This year the tour visited West Coast cities from Seattle to San Diego, plus markets in Arizona, Arkansas, Colorado, Idaho, Utah, Texas, Oregon and Washington. Los Angeles is a particular challenge for Tillamook because of its large population. It is the only city on the West Coast in which Tillamook cheese is not among the top three best-selling brands, Allison said. But when one factors out Hispanic cheeses and mozzarella, Tillamook is close to third place, according to the company.

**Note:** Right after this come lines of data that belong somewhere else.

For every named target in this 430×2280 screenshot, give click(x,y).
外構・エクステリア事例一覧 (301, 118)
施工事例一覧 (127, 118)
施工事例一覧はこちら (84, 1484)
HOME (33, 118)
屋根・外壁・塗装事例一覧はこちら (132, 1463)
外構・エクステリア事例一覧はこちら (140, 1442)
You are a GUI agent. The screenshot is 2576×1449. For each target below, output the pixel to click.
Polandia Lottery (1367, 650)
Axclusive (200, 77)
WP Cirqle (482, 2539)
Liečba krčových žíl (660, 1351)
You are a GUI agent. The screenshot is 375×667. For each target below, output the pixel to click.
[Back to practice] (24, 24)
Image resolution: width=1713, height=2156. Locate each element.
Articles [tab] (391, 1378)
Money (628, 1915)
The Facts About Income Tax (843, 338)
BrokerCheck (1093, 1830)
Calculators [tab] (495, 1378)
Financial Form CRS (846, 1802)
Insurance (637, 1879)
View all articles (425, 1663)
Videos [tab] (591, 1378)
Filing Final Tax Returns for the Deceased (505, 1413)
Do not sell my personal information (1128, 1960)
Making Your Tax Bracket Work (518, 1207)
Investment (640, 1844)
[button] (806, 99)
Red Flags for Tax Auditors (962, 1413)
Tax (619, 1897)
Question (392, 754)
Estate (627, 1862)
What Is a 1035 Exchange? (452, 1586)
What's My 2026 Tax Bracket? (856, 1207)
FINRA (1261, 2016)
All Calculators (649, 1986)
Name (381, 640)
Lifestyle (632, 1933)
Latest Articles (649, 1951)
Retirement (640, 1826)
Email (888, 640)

This boots-on-the-ground campaign goes one-on-one with consumers and teaches them about the cheese, how it is made, who the farmers are and why the premium product tastes better than store brands and other national brands.


The dairy co-op

The approximately 1.5 million pounds of raw milk that is delivered every day to the processing plant comes from the approximately 105 dairy farmers who belong to the co-operative. No one knows them better than Bryan Gibson, the co-op’s field manager. Gibson, who grew up on his parent’s dairy farm in New Zealand, explained that farmers can earn premiums by hitting targets for milk cleanliness or component levels. The monthly premium check, which can be thousands of dollars, is especially important to a farmer when feed costs and other inputs are rising. But the co-op does more than buy milk, Gibson said. It offers services like animal health care and low-interest financing of equipment.

Co-op member Norm Martin relocated his dairy farm from California to Tillamook County partly because the cooler temperatures are better for the cows, he said. With 1,000 cows, Martin’s farm is larger than most members’. In the milking parlor, cows line up to enter a carousel where farmhands attach the milking machine.

“That milk will be cheese within 12 hours,” Martin said.